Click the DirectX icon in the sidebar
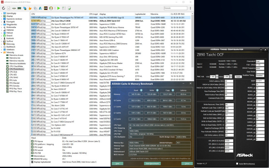The width and height of the screenshot is (269, 168). point(4,35)
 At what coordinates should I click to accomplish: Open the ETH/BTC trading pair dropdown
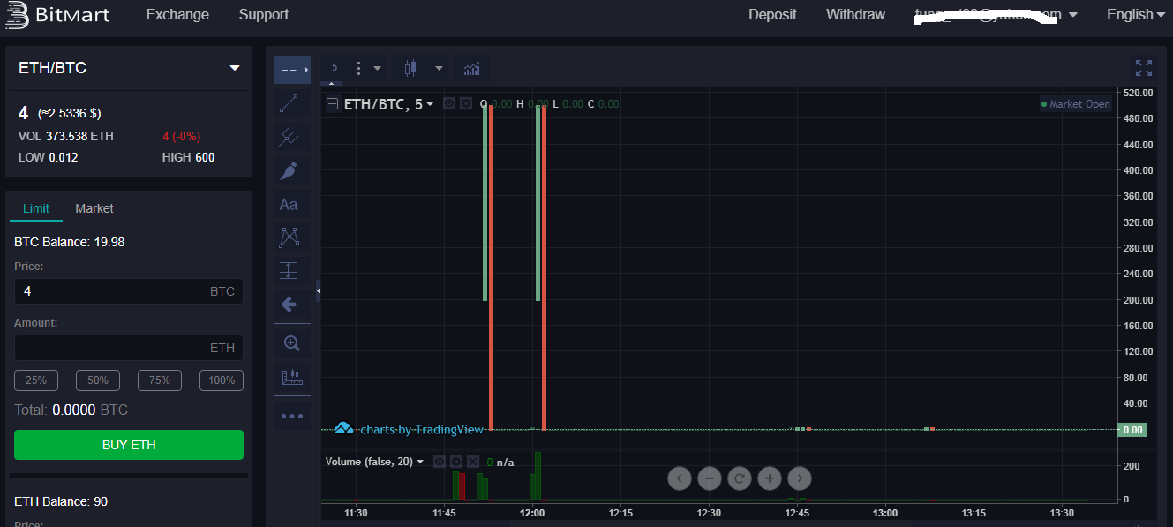(235, 68)
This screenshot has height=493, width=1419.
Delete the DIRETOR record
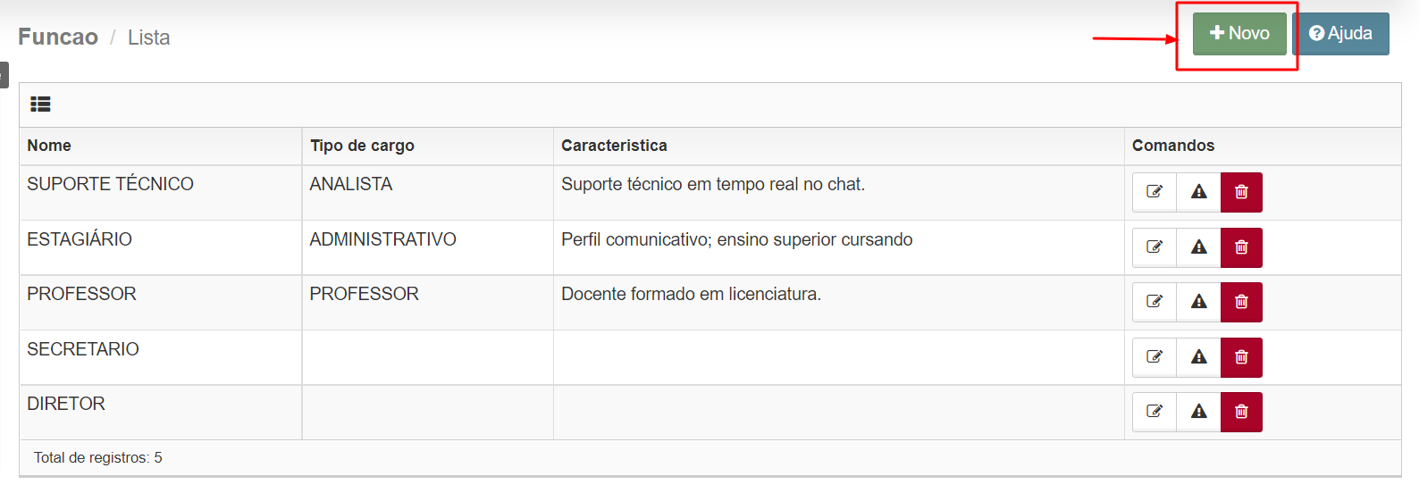tap(1242, 412)
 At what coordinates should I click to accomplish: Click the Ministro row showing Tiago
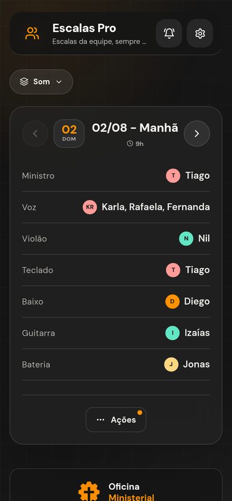[x=116, y=176]
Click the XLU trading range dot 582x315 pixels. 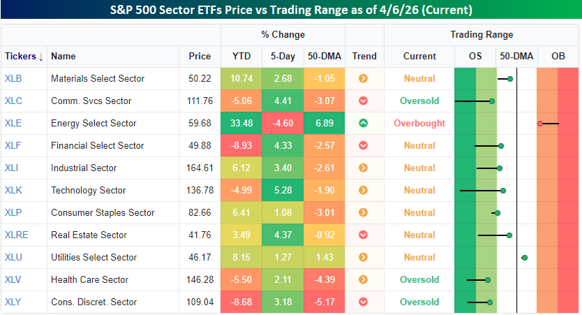tap(524, 258)
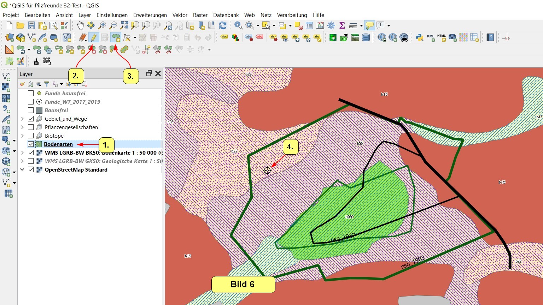Save the project with floppy disk icon
Screen dimensions: 543x305
click(31, 25)
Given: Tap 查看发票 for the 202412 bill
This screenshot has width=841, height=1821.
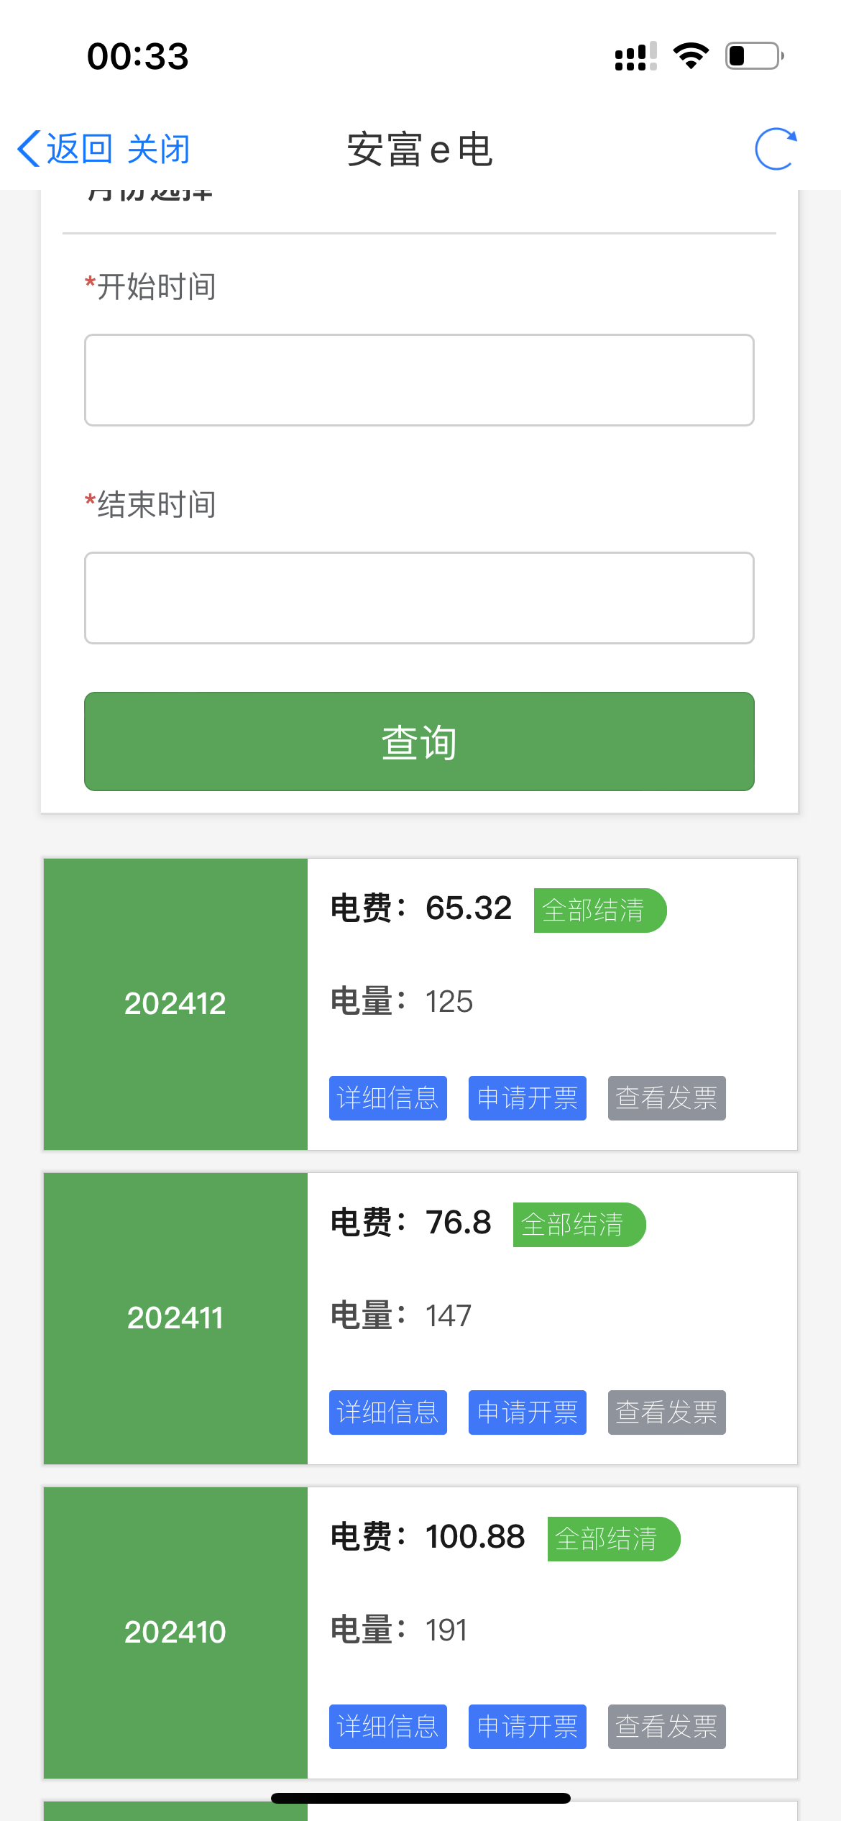Looking at the screenshot, I should click(x=666, y=1098).
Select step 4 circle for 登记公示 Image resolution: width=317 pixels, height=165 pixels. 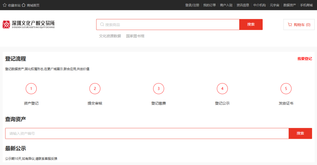point(222,89)
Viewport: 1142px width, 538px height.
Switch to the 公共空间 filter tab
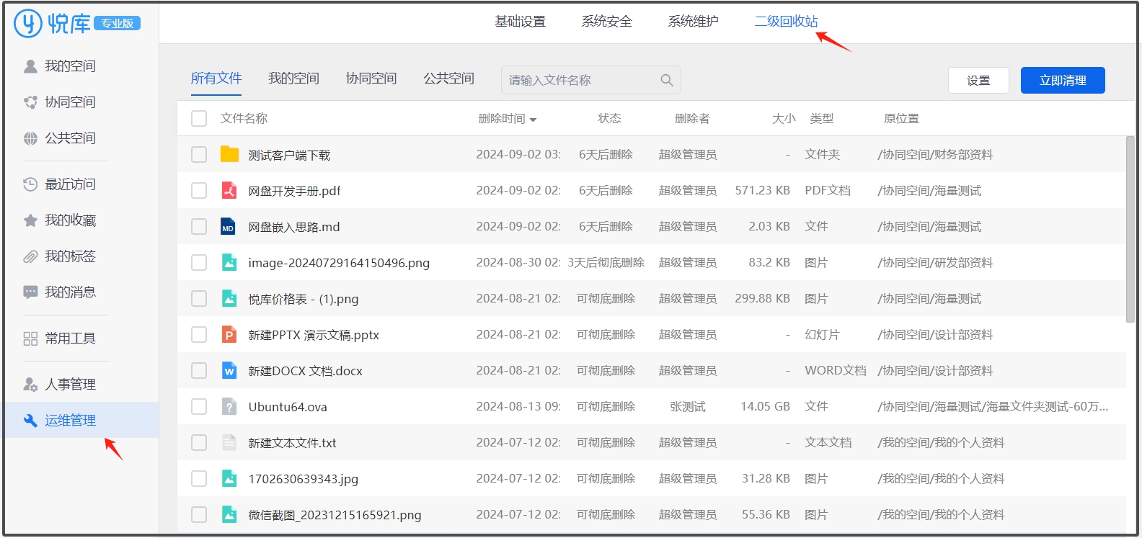(448, 79)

□ □ □ □ □

◆ WHAT YOU NEED TO DO:
The answer must be the exact lines from the line with "Viewport: 1142px width, 538px height." to the final line of the data, both ends included, with no pictures.

◆ YOUR SOLUTION:
Viewport: 1142px width, 538px height.
Switch to the 公共空间 filter tab
(448, 79)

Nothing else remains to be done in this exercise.